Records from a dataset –

********

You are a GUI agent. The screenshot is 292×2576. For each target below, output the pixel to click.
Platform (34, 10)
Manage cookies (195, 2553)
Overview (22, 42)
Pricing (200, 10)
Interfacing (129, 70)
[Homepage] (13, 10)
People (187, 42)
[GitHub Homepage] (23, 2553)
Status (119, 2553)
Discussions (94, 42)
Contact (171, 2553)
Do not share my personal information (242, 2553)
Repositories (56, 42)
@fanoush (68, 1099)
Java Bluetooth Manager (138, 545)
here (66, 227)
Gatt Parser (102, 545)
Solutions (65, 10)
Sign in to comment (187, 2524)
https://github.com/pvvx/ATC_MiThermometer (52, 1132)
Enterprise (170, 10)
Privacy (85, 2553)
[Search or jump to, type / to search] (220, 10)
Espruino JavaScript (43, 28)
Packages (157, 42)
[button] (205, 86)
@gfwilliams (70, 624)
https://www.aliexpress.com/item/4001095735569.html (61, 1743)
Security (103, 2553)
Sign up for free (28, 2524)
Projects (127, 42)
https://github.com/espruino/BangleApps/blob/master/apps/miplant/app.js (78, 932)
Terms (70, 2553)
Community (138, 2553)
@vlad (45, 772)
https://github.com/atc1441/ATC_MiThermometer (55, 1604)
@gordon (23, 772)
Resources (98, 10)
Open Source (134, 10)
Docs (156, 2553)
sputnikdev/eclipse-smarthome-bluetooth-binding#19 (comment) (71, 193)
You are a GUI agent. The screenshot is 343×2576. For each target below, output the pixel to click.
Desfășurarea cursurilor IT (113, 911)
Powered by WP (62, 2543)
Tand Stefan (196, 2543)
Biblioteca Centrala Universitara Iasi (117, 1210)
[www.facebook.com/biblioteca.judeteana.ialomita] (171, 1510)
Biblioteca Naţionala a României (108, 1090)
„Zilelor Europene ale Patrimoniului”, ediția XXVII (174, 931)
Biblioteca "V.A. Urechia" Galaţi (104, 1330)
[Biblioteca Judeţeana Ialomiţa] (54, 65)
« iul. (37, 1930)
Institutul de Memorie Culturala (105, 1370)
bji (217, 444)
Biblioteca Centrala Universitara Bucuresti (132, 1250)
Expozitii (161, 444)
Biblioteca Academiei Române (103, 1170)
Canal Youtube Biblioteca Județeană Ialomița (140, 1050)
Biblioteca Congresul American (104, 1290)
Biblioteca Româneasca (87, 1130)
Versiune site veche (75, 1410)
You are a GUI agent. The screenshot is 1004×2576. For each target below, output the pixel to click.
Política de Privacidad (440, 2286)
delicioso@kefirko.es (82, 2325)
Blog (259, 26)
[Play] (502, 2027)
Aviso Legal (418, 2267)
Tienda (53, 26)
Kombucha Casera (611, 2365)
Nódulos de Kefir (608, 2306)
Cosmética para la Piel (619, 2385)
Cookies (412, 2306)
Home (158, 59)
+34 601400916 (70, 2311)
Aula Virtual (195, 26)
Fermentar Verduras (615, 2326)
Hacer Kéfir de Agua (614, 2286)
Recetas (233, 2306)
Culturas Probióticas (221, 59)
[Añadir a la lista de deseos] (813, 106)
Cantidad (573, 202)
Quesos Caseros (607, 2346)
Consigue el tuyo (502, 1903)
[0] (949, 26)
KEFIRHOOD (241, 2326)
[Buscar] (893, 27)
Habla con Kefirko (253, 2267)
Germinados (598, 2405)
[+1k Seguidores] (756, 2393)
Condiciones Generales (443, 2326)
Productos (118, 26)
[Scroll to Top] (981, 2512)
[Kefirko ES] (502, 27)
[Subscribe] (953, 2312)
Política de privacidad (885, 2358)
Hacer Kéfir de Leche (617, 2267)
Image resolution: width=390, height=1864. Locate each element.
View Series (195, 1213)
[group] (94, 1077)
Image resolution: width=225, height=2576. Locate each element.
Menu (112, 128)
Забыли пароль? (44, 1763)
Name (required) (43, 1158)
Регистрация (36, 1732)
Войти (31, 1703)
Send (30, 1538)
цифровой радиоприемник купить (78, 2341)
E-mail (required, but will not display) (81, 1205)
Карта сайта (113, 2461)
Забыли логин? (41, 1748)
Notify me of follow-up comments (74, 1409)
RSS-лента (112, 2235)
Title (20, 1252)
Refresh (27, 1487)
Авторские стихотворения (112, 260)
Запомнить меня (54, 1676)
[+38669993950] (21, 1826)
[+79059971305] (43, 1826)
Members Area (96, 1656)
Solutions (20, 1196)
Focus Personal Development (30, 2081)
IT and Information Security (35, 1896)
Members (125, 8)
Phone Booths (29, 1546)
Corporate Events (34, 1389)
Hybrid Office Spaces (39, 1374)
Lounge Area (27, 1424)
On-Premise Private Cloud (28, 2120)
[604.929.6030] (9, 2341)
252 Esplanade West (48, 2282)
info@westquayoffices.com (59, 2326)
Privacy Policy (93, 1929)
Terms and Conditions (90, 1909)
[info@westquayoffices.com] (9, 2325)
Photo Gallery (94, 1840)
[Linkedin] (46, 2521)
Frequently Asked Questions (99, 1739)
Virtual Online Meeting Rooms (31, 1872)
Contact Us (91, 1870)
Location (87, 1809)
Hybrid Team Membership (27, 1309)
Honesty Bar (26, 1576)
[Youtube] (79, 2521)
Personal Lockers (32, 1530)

********

HOW TO COMPLETE THIS TASK – Restate the data word for word.

EXERCISE RESULT –
You are a GUI agent. The screenshot is 292×2576. For each target below, output the pixel to click.
Platform (34, 10)
Manage cookies (195, 2553)
Overview (22, 42)
Pricing (200, 10)
Interfacing (129, 70)
[Homepage] (13, 10)
People (187, 42)
[GitHub Homepage] (23, 2553)
Status (119, 2553)
Discussions (94, 42)
Contact (171, 2553)
Do not share my personal information (242, 2553)
Repositories (56, 42)
@fanoush (68, 1099)
Java Bluetooth Manager (138, 545)
here (66, 227)
Gatt Parser (102, 545)
Solutions (65, 10)
Sign in to comment (187, 2524)
https://github.com/pvvx/ATC_MiThermometer (52, 1132)
Enterprise (170, 10)
Privacy (85, 2553)
[Search or jump to, type / to search] (220, 10)
Espruino JavaScript (43, 28)
Packages (157, 42)
[button] (205, 86)
@gfwilliams (70, 624)
https://www.aliexpress.com/item/4001095735569.html (61, 1743)
Security (103, 2553)
Sign up for free (28, 2524)
Projects (127, 42)
https://github.com/espruino/BangleApps/blob/master/apps/miplant/app.js (78, 932)
Terms (70, 2553)
Community (138, 2553)
@vlad (45, 772)
https://github.com/atc1441/ATC_MiThermometer (55, 1604)
@gordon (23, 772)
Resources (98, 10)
Open Source (134, 10)
Docs (156, 2553)
sputnikdev/eclipse-smarthome-bluetooth-binding#19 (comment) (71, 193)
You are a GUI agent. The screenshot is 343×2576. For each target below, output the pixel to click.
Desfășurarea cursurilor IT (113, 911)
Powered by WP (62, 2543)
Tand Stefan (196, 2543)
Biblioteca Centrala Universitara Iasi (117, 1210)
[www.facebook.com/biblioteca.judeteana.ialomita] (171, 1510)
Biblioteca Naţionala a României (108, 1090)
„Zilelor Europene ale Patrimoniului”, ediția XXVII (174, 931)
Biblioteca "V.A. Urechia" Galaţi (104, 1330)
[Biblioteca Judeţeana Ialomiţa] (54, 65)
« iul. (37, 1930)
Institutul de Memorie Culturala (105, 1370)
bji (217, 444)
Biblioteca Centrala Universitara Bucuresti (132, 1250)
Expozitii (161, 444)
Biblioteca Academiei Române (103, 1170)
Canal Youtube Biblioteca Județeană Ialomița (140, 1050)
Biblioteca Congresul American (104, 1290)
Biblioteca Româneasca (87, 1130)
Versiune site veche (75, 1410)
You are a GUI agent. The screenshot is 1004×2576. For each target below, output the pixel to click.
Política de Privacidad (440, 2286)
delicioso@kefirko.es (82, 2325)
Blog (259, 26)
[Play] (502, 2027)
Aviso Legal (418, 2267)
Tienda (53, 26)
Kombucha Casera (611, 2365)
Nódulos de Kefir (608, 2306)
Cosmética para la Piel (619, 2385)
Cookies (412, 2306)
Home (158, 59)
+34 601400916 (70, 2311)
Aula Virtual (195, 26)
Fermentar Verduras (615, 2326)
Hacer Kéfir de Agua (614, 2286)
Recetas (233, 2306)
Culturas Probióticas (221, 59)
[Añadir a la lista de deseos] (813, 106)
Cantidad (573, 202)
Quesos Caseros (607, 2346)
Consigue el tuyo (502, 1903)
[0] (949, 26)
KEFIRHOOD (241, 2326)
[Buscar] (893, 27)
Habla con Kefirko (253, 2267)
Germinados (598, 2405)
[+1k Seguidores] (756, 2393)
Condiciones Generales (443, 2326)
Productos (118, 26)
[Scroll to Top] (981, 2512)
[Kefirko ES] (502, 27)
[Subscribe] (953, 2312)
Política de privacidad (885, 2358)
Hacer Kéfir de Leche (617, 2267)
Image resolution: width=390, height=1864. Locate each element.
View Series (195, 1213)
[group] (94, 1077)
Image resolution: width=225, height=2576. Locate each element.
Menu (112, 128)
Забыли пароль? (44, 1763)
Name (required) (43, 1158)
Регистрация (36, 1732)
Войти (31, 1703)
Send (30, 1538)
цифровой радиоприемник купить (78, 2341)
E-mail (required, but will not display) (81, 1205)
Карта сайта (113, 2461)
Забыли логин? (41, 1748)
Notify me of follow-up comments (74, 1409)
RSS-лента (112, 2235)
Title (20, 1252)
Refresh (27, 1487)
Авторские стихотворения (112, 260)
Запомнить меня (54, 1676)
[+38669993950] (21, 1826)
[+79059971305] (43, 1826)
Members Area (96, 1656)
Solutions (20, 1196)
Focus Personal Development (30, 2081)
IT and Information Security (35, 1896)
Members (125, 8)
Phone Booths (29, 1546)
Corporate Events (34, 1389)
Hybrid Office Spaces (39, 1374)
Lounge Area (27, 1424)
On-Premise Private Cloud (28, 2120)
[604.929.6030] (9, 2341)
252 Esplanade West (48, 2282)
info@westquayoffices.com (59, 2326)
Privacy Policy (93, 1929)
Terms and Conditions (90, 1909)
[info@westquayoffices.com] (9, 2325)
Photo Gallery (94, 1840)
[Linkedin] (46, 2521)
Frequently Asked Questions (99, 1739)
Virtual Online Meeting Rooms (31, 1872)
Contact Us (91, 1870)
Location (87, 1809)
Hybrid Team Membership (27, 1309)
Honesty Bar (26, 1576)
[Youtube] (79, 2521)
Personal Lockers (32, 1530)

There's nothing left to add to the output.